**BLOC DE TEXTE:**
27 août 2019
Un vieux libraire
Pour moi-même et les autres enfants élevés dans cet univers protégé qu’était le boulevard Dupuy à Oyonnax, la mitoyenneté permettait de circuler sans risque d’un jardin à l’autre. Peu de voisins y trouvaient à redire et cette mitoyenneté qui tourne aujourd’hui au cauchemar pour beaucoup de monde se vivait d’autant plus harmonieusement que les propriétés étaient toutes vastes.
Une des rares dont j’évitais pourtant de traverser le parc était une belle demeure habitée par un libraire. Enfant, je fus longtemps aussi intrigué par cet homme routinier que par sa maison dont les contours, côté rue, semblaient s’estomper à travers le feuillage d’un énorme saule pleureur qui existe encore aujourd’hui. Côté parc, la bâtisse était agrémentée d’une belle terrasse reliée aux allées de gravier par un imposant escalier de pierre. Chaque jour, je voyais le libraire manœuvrer sa Renault 16 pour entrer et sortir de son garage. Jamais je ne l’ai vu ouvrir le grand portail donnant sur la rue. Sans doute accédait-il directement à sa résidence par une porte du garage. Parfois, je voyais sa haute et maigre silhouette s’attarder sous le saule pleureur qui n’était jamais taillé. L’arbre inquiétant semblait absorber l’homme comme sa maison. Lorsque je passais à sa hauteur, je saluais le libraire. Il répondait le moins possible. Il était toujours vêtu d’un costume sombre dont la veste était boutonnée sur un gilet bordeaux et une chemise à rayures fines au col fermé par une mince cravate noire. Un imperméable vaguement gris recouvrait le tout tandis qu’un petit chapeau aux bords étroits complétait le tableau.
Le gamin que j’étais trouvait un certain prestige à cet homme austère et distant. Il était pour moi un homme du livre, je trouvais qu’il ressemblait plus à un écrivain qu’à un libraire. Inconsciemment, je confondais les deux métiers. Je savais pourtant bien que ces deux activités étaient différentes. C’était la fiction qui était déjà à l’œuvre dans mon esprit. Je me faisais un roman de ce libraire et de sa maison. Sa vie réglée, sa R16, son saule pleureur géant, ses costumes impeccables et désuets, sa morne silhouette dans le clair-obscur des lampadaires, sa petite librairie en centre ville, tout cela m’impressionnait.
De nombreuses années plus tard, lorsque je publiai à vingt ans mon premier recueil de poèmes intitulé Demi-songes chez feu José Millas-Martin à sa douteuse enseigne des Paragraphes Littéraires de Paris, une mésaventure liée à mon jeune âge et à mon ignorance des usages de l’édition que je raconte en détails dans ce texte, le libraire du boulevard exerçait encore dans sa boutique du centre ville. Ayant très vite mais trop tard compris que j’allais devoir diffuser et distribuer le recueil moi-même, j’entrai dans le magasin pour demander au libraire s’il acceptait de prendre en dépôt quelques exemplaires. Lorsque je lui expliquai qu’il s’agissait de poésie, il soupira et m’invita à prendre la porte. Derrière ses lunettes mal nettoyées, j’avais quand même eu le temps de lire dans son regard le mépris et l’amertume de l’homme qui hait la jeunesse parce que la sienne s’est envolée depuis longtemps.

**TRAVAIL À FAIRE:** Traduisez en anglais cette phrase du récit sur le vieux libraire : « Jamais je ne l’ai vu ouvrir le grand portail donnant sur la rue. » Vous pouvez vous passer des lignes qui suivent.

Entrées pointant des mots et des éléments

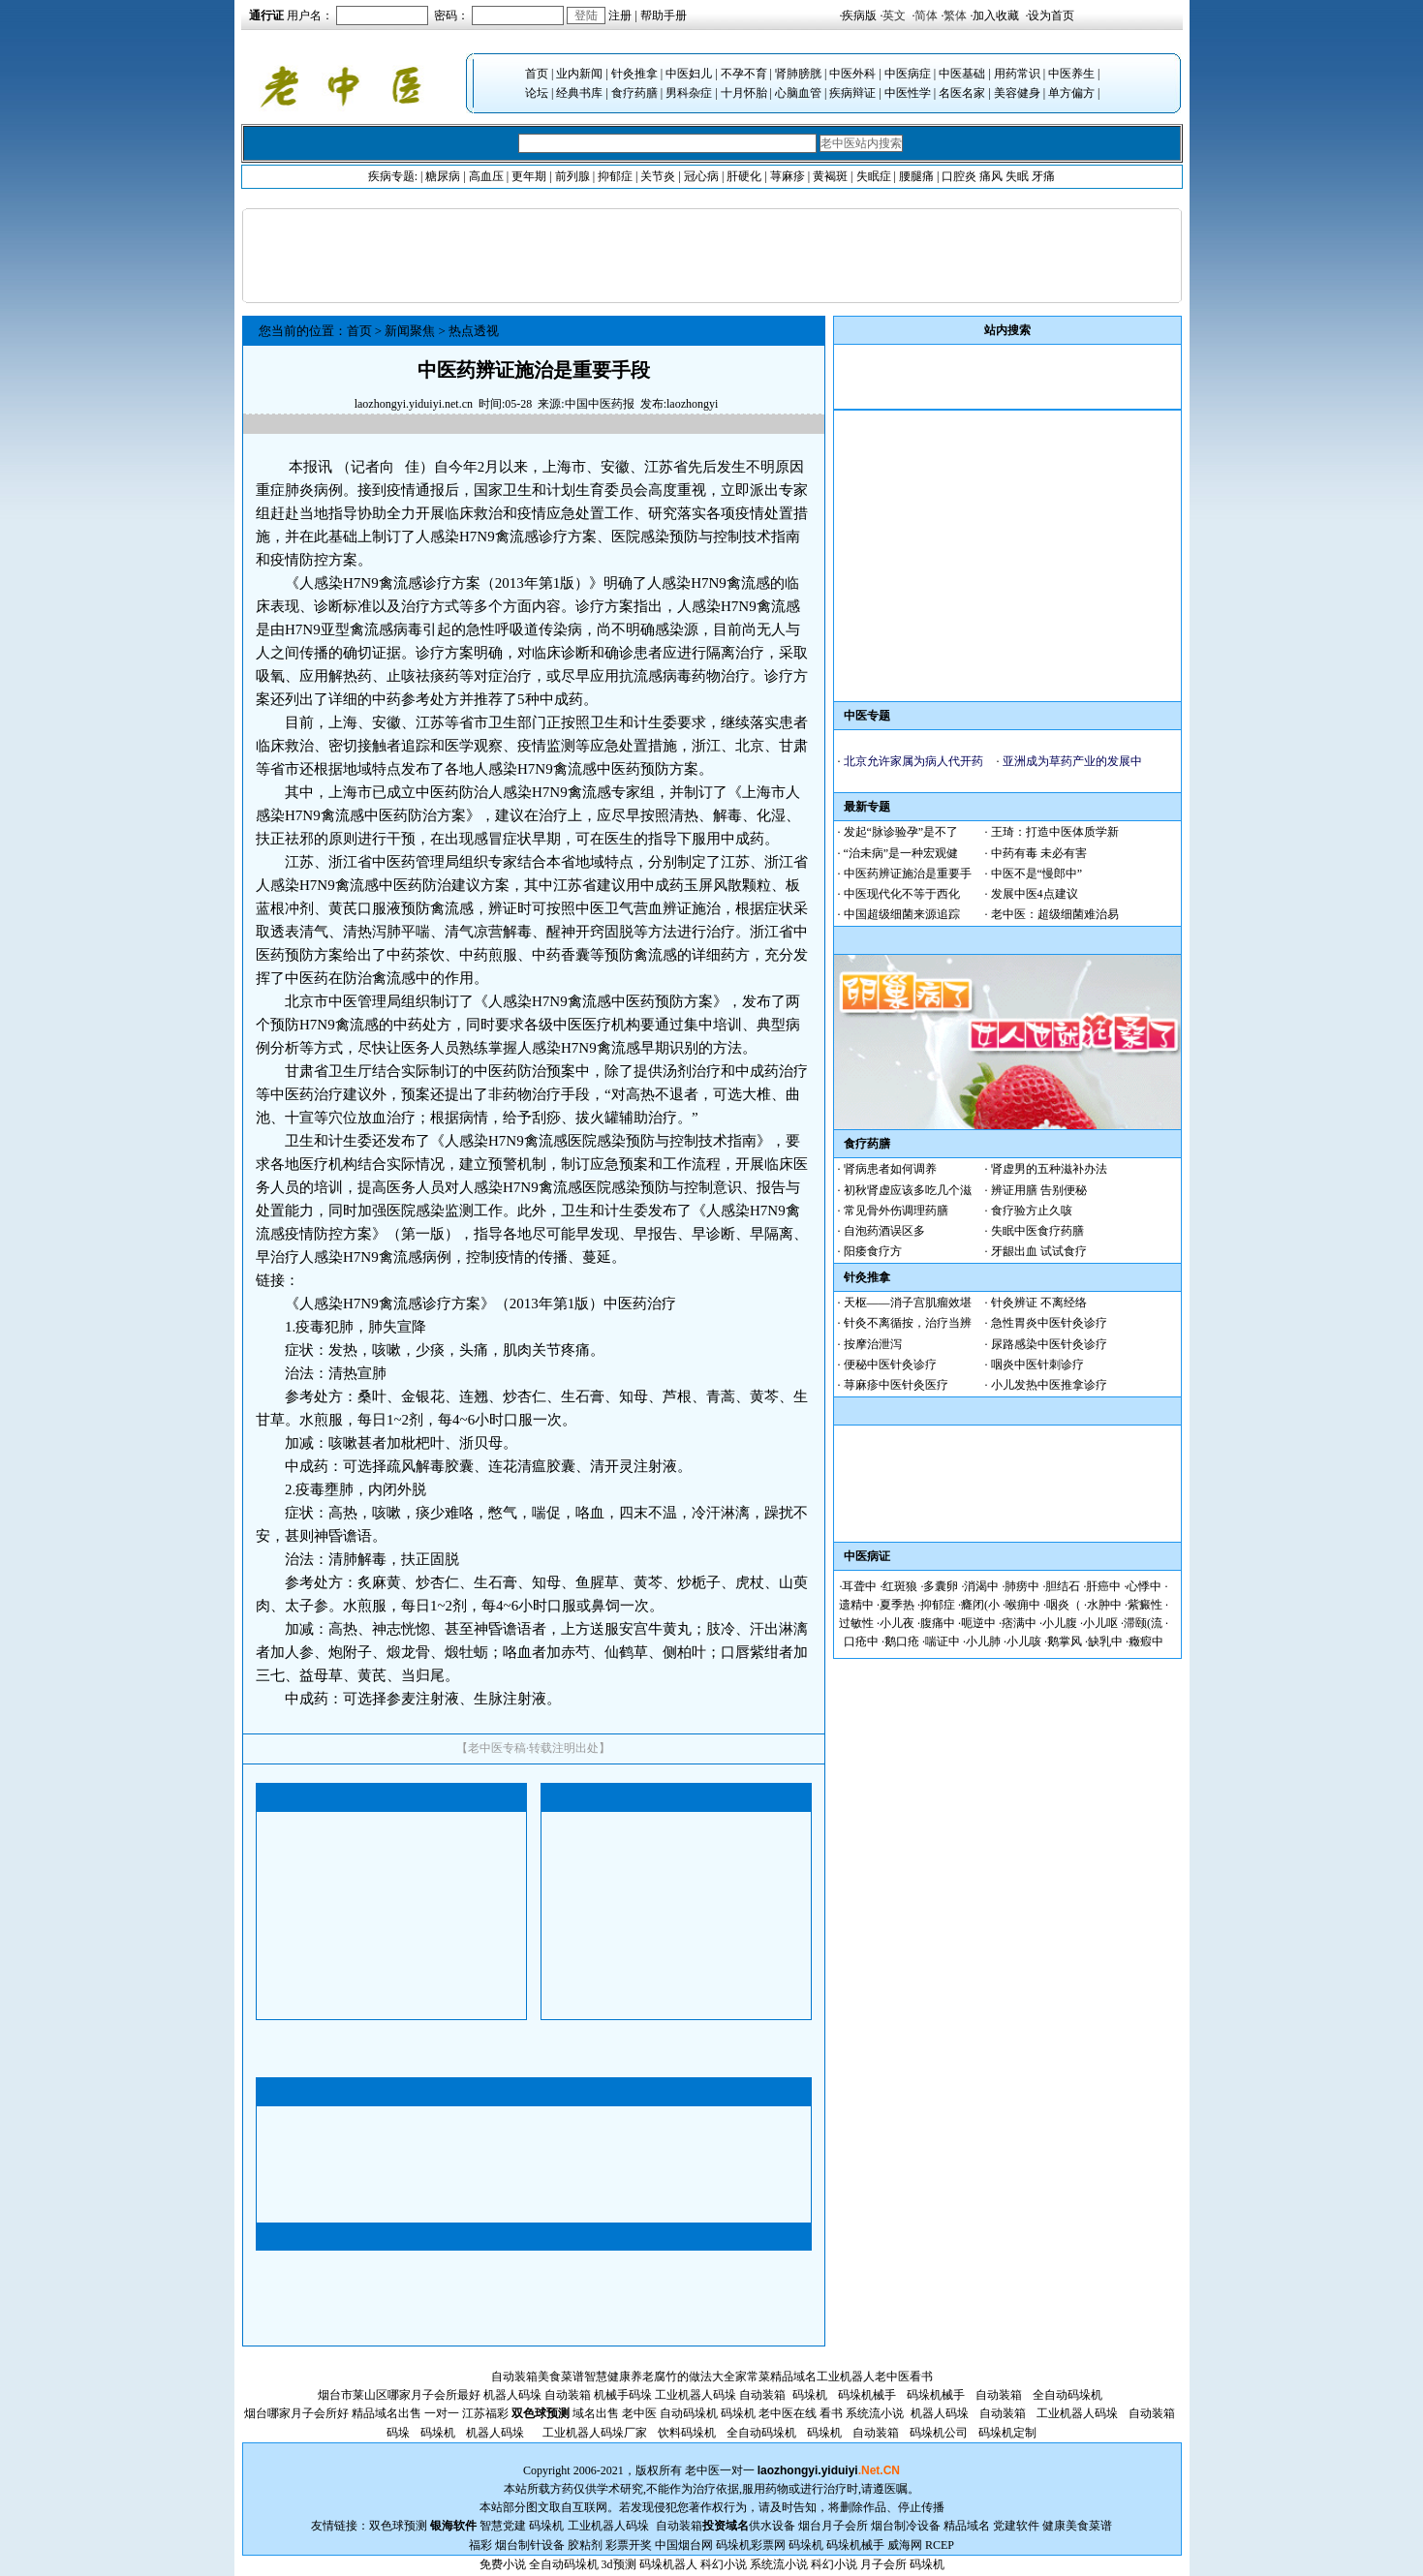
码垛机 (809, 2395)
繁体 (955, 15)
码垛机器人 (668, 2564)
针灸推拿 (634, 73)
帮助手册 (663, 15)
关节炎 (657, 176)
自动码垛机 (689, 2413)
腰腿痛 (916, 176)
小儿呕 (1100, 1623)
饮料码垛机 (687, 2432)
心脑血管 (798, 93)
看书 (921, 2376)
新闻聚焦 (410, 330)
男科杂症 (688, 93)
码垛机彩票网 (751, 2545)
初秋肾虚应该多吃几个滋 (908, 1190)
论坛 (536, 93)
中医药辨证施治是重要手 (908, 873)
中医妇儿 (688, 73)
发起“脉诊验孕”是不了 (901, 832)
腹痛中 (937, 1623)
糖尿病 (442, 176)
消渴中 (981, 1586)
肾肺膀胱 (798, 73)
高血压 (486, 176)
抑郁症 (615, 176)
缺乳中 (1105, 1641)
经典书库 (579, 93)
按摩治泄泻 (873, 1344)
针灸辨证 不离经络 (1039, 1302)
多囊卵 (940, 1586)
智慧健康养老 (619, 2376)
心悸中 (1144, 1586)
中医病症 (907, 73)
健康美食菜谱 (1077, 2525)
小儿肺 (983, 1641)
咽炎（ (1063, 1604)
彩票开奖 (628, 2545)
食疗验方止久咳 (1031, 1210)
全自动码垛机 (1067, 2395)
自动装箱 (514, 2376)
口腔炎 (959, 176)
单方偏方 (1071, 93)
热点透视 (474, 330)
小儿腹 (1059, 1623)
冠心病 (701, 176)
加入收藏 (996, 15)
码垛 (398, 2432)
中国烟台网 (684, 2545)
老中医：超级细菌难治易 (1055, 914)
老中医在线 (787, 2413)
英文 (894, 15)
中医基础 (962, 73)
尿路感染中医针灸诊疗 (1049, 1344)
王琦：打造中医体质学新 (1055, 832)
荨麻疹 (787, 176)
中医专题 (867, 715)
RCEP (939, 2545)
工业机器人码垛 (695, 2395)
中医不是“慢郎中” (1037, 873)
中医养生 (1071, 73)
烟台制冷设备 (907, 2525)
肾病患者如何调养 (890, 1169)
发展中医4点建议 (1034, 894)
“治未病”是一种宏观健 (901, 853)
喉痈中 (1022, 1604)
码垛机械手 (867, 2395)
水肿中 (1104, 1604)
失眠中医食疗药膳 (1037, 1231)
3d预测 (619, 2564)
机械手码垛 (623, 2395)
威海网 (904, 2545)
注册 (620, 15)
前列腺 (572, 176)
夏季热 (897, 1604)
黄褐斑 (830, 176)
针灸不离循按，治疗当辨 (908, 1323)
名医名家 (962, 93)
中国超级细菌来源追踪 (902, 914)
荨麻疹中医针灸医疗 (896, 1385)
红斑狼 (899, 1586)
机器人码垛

**SOLUTION PROPOSÉE:** I never once saw him open the large gate that faced the street.